§ AVAILABLE DATA
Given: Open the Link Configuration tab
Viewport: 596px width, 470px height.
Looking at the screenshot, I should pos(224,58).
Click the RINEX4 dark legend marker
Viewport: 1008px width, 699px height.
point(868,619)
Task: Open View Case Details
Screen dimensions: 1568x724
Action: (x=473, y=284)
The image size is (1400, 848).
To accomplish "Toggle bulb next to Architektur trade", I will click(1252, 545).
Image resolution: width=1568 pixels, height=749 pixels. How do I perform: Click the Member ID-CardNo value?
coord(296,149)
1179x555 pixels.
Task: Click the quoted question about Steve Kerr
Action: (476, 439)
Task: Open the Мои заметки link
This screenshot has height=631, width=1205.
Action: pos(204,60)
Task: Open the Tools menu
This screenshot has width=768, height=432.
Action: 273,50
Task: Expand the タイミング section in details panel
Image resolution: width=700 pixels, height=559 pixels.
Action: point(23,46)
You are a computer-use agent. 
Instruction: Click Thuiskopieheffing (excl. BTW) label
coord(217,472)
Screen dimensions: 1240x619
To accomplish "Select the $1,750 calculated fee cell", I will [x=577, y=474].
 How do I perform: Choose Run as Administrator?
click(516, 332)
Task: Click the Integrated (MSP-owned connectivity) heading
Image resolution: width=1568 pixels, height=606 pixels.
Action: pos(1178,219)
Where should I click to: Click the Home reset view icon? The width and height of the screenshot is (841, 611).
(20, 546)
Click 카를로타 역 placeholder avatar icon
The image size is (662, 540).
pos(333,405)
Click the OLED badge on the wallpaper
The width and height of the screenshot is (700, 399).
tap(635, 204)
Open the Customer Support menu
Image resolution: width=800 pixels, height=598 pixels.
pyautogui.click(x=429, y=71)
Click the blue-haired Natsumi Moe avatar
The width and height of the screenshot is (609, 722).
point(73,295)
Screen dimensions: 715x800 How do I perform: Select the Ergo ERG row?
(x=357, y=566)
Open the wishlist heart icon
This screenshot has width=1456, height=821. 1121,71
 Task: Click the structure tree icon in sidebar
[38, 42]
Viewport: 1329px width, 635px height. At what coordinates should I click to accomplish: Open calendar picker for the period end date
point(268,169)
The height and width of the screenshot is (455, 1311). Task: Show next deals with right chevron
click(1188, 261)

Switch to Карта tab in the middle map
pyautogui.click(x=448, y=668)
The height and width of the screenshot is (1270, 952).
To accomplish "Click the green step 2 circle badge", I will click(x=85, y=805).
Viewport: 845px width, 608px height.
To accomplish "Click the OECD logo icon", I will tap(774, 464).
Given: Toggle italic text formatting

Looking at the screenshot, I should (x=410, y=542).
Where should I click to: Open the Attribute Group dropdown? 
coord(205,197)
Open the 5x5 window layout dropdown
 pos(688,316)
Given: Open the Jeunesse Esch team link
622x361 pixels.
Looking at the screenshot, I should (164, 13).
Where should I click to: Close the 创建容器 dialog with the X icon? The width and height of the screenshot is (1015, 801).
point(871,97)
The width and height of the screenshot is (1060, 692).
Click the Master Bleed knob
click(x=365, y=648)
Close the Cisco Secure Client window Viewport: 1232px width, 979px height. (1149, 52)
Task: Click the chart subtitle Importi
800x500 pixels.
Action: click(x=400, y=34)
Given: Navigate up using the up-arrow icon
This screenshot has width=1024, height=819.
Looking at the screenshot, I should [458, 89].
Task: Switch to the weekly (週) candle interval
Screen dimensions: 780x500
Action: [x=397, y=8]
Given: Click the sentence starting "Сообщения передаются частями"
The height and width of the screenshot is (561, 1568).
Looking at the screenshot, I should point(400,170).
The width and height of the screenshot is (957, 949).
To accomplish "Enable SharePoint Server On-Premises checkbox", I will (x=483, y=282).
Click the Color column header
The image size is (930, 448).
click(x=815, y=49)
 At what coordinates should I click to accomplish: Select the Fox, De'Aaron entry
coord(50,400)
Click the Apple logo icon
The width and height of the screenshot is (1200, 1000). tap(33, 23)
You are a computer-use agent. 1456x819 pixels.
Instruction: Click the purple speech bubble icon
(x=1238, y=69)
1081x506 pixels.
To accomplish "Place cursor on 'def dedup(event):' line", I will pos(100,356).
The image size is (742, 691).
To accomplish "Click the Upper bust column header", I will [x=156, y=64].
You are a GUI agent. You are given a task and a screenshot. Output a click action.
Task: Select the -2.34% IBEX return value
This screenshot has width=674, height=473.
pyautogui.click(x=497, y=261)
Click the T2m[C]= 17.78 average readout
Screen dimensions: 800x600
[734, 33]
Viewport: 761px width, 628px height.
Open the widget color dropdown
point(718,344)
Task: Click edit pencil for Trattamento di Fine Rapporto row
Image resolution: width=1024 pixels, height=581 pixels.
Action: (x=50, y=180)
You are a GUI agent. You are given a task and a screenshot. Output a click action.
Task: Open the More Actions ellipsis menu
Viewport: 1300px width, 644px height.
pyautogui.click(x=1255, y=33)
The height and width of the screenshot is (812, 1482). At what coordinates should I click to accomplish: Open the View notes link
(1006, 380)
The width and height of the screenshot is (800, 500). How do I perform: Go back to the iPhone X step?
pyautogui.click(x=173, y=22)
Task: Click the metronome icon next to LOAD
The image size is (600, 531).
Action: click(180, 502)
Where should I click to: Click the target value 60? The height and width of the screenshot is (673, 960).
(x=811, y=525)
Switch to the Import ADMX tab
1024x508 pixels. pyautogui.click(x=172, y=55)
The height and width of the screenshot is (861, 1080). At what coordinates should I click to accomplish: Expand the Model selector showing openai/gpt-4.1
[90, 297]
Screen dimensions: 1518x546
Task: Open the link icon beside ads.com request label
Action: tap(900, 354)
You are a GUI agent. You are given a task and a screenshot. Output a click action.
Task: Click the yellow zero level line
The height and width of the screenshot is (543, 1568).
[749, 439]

§ EXERCISE OBJECTIVE
With the first line being the one containing "Click the Apple logo icon" and the last line the one containing "Click the T2m[C]= 17.78 average readout", transcribe exactly the lines above that fall in that range.

§ ANSWER TO THIS EXERCISE
Click the Apple logo icon
The width and height of the screenshot is (1200, 1000). tap(33, 23)
You are a computer-use agent. 1456x819 pixels.
Instruction: Click the purple speech bubble icon
(x=1238, y=69)
1081x506 pixels.
To accomplish "Place cursor on 'def dedup(event):' line", I will pos(100,356).
The image size is (742, 691).
To accomplish "Click the Upper bust column header", I will [x=156, y=64].
You are a GUI agent. You are given a task and a screenshot. Output a click action.
Task: Select the -2.34% IBEX return value
This screenshot has width=674, height=473.
pyautogui.click(x=497, y=261)
Click the T2m[C]= 17.78 average readout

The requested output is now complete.